Talk of the Revolutionary Communist Party/LM/Spiked/Institute of Ideas/Sense about Science/Science Media Centre/Blah is normally guaranteed to raise my hackles. Right now, however, I’m not in the mood, so I’ll be a tad more restrained than usual in my comments.
I go along with a little of O’Neill’s critique of environmentalism, but at the same time I cannot help thinking that what the Spiked editor is attacking is partly if not largely straw man. And a pretty insignificant straw man at that, as the über-Malthusians denounced by O’Neill barely register in the mainstream environmentalist movement. George Monbiot may be a bit of a sour puss, but that doesn’t make him an Earth First‘er.
The RCP/Spiked line on science and the environment comes across to me as anti-naturalist. It is certainly not “humanist”, as O’Neill would have us believe. Any workable humanist philosophy requires a rational understanding of human limits, but the RCP/Spiked appear to have an almost religious faith in the ability of humanity to overcome any problem it faces. The reality is that homo sapiens is an ingenious and resourceful species, but it is far from invincible.

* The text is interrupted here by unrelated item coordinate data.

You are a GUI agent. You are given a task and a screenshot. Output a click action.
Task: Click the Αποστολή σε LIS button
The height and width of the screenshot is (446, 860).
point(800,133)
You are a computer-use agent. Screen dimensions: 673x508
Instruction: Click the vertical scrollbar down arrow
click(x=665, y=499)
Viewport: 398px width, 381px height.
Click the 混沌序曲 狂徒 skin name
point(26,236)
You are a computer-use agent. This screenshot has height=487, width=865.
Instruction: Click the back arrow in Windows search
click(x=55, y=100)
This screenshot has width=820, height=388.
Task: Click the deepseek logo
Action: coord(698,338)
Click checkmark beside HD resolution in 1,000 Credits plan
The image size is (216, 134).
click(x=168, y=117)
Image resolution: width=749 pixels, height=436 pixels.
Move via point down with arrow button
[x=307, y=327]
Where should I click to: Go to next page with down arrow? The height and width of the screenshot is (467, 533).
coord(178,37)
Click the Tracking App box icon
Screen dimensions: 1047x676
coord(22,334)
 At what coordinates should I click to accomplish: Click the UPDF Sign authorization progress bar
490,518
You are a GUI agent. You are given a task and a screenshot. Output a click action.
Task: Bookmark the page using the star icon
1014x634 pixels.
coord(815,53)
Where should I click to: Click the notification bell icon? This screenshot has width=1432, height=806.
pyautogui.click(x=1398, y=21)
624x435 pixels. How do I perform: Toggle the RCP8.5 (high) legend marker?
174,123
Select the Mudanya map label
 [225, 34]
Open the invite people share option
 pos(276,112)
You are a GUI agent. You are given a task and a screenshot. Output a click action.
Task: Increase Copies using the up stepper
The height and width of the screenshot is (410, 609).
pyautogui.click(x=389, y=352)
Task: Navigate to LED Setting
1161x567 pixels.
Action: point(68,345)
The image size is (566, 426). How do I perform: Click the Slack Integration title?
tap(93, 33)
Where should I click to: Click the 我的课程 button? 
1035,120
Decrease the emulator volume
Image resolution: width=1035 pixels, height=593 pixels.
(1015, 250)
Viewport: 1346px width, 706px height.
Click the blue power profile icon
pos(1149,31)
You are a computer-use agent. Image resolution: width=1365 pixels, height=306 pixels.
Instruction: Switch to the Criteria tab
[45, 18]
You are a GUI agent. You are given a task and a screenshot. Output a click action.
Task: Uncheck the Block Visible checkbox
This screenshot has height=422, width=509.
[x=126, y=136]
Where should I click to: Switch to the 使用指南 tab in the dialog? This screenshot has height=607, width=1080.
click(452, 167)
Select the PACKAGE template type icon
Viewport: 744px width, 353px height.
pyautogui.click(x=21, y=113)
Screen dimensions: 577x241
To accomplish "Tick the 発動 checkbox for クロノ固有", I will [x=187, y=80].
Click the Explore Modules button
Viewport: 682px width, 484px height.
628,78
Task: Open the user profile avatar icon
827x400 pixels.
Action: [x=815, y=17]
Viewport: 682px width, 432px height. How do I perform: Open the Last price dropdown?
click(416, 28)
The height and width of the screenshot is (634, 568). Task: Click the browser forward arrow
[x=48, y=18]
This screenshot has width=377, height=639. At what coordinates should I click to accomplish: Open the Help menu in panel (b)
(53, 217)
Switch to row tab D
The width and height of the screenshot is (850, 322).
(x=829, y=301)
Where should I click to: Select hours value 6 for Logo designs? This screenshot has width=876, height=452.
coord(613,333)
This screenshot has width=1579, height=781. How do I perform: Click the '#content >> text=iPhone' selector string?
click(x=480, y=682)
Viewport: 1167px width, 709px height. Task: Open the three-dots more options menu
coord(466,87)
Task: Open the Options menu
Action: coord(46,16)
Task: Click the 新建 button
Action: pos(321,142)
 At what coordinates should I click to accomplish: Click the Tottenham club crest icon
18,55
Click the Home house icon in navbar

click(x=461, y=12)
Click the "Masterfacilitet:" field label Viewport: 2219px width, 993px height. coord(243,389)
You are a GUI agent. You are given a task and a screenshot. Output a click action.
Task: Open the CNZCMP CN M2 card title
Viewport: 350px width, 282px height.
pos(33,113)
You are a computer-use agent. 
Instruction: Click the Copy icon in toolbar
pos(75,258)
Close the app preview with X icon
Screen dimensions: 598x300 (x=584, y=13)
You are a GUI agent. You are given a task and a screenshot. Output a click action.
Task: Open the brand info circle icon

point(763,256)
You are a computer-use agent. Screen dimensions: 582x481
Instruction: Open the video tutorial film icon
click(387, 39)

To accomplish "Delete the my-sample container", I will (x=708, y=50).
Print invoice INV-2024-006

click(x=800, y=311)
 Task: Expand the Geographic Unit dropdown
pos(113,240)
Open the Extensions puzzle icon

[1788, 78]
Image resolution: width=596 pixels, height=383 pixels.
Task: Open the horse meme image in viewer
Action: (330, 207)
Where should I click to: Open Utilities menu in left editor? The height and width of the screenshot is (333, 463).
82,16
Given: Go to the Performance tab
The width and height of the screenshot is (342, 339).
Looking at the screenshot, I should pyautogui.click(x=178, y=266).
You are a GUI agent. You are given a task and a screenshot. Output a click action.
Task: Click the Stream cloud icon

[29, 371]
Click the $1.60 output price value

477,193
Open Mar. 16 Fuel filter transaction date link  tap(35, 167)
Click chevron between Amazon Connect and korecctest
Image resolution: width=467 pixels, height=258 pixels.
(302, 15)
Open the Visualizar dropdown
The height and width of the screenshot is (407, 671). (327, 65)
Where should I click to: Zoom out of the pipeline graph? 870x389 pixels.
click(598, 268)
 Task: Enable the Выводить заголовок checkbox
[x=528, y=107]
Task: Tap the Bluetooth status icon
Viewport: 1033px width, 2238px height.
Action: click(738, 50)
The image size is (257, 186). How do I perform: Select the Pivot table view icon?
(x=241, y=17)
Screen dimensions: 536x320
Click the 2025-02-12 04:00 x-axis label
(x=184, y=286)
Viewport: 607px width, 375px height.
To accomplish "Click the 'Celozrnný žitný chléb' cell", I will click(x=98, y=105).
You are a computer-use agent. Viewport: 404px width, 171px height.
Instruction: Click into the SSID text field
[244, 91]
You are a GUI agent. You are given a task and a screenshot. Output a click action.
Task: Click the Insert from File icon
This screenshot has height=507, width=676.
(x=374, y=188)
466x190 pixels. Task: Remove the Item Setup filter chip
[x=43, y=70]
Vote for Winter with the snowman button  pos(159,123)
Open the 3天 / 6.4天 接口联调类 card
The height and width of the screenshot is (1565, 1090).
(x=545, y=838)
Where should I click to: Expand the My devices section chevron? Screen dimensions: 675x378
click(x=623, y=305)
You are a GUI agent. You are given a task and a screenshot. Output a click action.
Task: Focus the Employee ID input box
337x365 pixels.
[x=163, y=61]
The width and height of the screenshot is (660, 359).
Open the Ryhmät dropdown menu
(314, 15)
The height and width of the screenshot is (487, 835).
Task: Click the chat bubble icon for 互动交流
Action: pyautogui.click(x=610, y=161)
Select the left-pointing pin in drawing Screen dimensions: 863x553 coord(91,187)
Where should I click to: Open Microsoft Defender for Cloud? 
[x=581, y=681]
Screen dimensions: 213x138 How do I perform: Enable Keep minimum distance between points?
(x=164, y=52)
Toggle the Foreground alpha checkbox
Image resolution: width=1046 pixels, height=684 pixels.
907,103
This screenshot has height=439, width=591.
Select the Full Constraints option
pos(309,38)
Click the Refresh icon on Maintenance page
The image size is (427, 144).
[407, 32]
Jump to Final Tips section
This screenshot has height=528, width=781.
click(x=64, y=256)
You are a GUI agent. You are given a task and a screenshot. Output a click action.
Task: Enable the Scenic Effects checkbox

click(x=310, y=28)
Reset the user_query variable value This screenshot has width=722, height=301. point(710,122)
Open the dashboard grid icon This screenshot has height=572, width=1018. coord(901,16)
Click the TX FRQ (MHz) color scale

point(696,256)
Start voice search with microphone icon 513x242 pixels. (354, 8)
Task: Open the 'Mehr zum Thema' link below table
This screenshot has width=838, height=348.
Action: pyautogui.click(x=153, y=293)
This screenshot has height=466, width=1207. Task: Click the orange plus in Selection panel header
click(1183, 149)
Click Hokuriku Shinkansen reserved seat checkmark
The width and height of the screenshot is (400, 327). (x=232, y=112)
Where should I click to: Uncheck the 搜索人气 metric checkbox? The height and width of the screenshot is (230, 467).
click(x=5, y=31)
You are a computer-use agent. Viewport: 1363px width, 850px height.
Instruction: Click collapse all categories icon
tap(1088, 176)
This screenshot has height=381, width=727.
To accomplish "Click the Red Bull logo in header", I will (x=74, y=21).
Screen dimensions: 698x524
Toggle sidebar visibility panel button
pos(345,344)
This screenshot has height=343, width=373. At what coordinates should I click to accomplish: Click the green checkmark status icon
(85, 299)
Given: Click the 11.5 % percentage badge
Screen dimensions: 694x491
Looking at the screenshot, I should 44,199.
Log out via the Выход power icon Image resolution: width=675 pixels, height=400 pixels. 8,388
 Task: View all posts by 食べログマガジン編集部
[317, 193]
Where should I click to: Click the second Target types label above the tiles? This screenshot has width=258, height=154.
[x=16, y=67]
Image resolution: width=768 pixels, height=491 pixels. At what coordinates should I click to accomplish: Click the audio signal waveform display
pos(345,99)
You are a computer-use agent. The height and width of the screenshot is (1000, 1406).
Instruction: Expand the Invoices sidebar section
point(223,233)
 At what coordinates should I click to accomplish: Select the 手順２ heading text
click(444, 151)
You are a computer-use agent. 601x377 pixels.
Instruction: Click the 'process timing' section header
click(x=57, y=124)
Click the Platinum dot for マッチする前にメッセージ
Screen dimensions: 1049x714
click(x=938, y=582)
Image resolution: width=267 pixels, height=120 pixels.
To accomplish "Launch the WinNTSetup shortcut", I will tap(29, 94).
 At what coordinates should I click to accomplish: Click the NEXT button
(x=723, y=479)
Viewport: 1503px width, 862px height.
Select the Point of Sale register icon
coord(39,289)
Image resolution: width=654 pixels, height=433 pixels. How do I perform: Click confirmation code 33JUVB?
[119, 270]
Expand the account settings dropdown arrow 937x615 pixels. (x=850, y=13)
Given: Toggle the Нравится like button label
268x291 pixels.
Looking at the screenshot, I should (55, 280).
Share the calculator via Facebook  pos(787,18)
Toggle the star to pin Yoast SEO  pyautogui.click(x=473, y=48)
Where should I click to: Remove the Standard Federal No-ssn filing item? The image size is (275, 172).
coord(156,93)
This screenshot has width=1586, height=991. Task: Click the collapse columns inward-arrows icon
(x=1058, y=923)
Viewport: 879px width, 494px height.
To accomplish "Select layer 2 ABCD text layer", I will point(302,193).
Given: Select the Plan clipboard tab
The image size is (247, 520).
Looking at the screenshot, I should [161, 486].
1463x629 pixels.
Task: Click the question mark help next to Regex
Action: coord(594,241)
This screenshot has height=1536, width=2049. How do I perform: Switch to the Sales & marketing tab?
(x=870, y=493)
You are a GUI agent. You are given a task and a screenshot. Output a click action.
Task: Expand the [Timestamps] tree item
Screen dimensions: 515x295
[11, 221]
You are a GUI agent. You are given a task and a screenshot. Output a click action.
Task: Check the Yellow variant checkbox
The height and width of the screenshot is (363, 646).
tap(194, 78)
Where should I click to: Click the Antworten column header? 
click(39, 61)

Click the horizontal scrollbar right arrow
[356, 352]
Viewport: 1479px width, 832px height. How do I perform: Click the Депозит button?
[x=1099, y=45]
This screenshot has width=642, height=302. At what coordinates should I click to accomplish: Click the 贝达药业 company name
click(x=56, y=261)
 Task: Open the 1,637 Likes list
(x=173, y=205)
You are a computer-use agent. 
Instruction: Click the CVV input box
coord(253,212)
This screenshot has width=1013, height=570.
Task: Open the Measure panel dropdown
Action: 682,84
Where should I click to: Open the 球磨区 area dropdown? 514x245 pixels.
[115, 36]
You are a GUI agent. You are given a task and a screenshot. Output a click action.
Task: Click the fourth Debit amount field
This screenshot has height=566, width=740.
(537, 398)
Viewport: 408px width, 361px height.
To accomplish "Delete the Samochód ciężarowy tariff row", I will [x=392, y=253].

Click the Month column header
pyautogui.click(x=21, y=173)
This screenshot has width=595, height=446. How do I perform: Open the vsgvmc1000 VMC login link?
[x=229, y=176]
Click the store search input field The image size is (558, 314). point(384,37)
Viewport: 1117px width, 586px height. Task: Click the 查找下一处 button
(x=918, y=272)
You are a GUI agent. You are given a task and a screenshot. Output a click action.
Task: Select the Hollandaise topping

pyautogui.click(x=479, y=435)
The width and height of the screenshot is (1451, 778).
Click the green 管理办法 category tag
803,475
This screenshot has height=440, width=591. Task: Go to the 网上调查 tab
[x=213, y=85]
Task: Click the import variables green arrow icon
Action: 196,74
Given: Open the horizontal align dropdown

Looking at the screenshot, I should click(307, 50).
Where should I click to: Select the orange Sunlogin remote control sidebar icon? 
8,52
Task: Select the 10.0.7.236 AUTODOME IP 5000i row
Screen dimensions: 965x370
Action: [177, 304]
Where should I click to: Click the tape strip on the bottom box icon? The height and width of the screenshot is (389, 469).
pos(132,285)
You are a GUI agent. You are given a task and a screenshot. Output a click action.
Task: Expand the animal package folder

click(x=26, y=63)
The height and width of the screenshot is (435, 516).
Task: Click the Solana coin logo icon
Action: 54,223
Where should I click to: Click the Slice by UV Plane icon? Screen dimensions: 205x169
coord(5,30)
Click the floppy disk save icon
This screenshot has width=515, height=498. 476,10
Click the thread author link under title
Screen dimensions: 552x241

Like the RCP/Spiked I am fairly optimistic (insert shameless plug for Terry Glavin’s new book) about the prospects for humanity, but I do so wish the RCP/Spiked would engage with the real world in all its chaos and messiness, and not go on endlessly about sociology in its most abstract and data-lite form. What we need is creative rather than wishful thinking, but I detect only the latter in the community formerly known as the Revolutionary Communist Party. They are pretty smart people, by and large, and could contribute something useful if they put their minds to it.